═══ SOURCE DATA ═══
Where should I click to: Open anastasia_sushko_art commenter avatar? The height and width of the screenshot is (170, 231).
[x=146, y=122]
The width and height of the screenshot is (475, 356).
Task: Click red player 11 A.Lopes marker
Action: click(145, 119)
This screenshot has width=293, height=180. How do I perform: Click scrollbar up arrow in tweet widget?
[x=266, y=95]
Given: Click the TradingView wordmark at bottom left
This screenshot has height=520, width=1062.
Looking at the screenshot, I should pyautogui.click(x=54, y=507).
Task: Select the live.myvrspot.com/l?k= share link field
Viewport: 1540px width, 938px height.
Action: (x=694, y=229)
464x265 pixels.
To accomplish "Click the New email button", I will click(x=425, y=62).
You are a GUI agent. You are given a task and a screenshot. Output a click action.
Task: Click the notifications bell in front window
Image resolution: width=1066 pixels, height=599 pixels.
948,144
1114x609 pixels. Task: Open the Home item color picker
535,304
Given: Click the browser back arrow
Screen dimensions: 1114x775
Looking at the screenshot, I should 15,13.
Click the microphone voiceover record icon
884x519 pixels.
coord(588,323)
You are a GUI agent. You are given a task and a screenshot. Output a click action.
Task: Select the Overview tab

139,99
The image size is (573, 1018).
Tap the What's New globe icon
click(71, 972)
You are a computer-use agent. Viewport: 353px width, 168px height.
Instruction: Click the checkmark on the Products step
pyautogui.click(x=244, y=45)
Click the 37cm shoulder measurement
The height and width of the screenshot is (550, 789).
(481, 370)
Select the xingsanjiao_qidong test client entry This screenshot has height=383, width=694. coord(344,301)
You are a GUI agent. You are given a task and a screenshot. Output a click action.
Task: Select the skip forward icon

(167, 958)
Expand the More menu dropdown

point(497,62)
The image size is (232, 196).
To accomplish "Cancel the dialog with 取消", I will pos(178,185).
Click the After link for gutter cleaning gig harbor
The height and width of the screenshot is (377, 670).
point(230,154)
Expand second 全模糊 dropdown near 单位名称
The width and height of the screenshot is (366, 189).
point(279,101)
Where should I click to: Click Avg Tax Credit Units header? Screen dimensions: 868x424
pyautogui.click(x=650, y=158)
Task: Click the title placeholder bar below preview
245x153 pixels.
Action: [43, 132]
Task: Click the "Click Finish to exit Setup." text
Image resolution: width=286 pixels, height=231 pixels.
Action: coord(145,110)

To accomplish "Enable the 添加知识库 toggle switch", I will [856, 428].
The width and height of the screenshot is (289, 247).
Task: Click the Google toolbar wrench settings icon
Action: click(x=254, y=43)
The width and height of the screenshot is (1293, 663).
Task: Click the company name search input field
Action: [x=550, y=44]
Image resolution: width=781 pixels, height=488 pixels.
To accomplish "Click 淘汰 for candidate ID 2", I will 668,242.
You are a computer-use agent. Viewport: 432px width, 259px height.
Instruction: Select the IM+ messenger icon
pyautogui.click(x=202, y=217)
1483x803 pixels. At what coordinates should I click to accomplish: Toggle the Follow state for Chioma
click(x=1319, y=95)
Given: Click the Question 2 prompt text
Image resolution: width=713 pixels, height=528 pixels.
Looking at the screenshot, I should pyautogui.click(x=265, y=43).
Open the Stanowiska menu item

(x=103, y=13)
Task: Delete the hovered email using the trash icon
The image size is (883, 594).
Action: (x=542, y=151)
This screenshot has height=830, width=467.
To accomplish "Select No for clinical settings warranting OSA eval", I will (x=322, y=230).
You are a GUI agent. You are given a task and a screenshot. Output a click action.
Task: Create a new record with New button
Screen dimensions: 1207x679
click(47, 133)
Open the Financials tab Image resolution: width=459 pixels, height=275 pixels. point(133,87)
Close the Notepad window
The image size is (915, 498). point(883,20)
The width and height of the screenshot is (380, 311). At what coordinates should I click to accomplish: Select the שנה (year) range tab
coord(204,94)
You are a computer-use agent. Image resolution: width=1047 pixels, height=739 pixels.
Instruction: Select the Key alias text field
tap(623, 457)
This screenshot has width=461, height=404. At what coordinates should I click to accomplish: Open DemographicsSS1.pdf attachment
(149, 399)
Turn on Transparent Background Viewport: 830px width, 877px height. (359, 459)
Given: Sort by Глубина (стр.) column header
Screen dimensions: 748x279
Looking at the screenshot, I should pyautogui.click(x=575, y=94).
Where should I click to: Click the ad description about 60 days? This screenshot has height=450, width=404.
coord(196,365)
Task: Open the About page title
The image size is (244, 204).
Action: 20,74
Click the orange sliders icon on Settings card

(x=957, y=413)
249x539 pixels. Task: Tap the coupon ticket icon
═══
- YOUR TASK -
Every line in the listing that holds "record" belongs in the answer.

- ANSWER FOR THE TASK -
Click the microphone voiceover record icon
Task: Create a new record with New button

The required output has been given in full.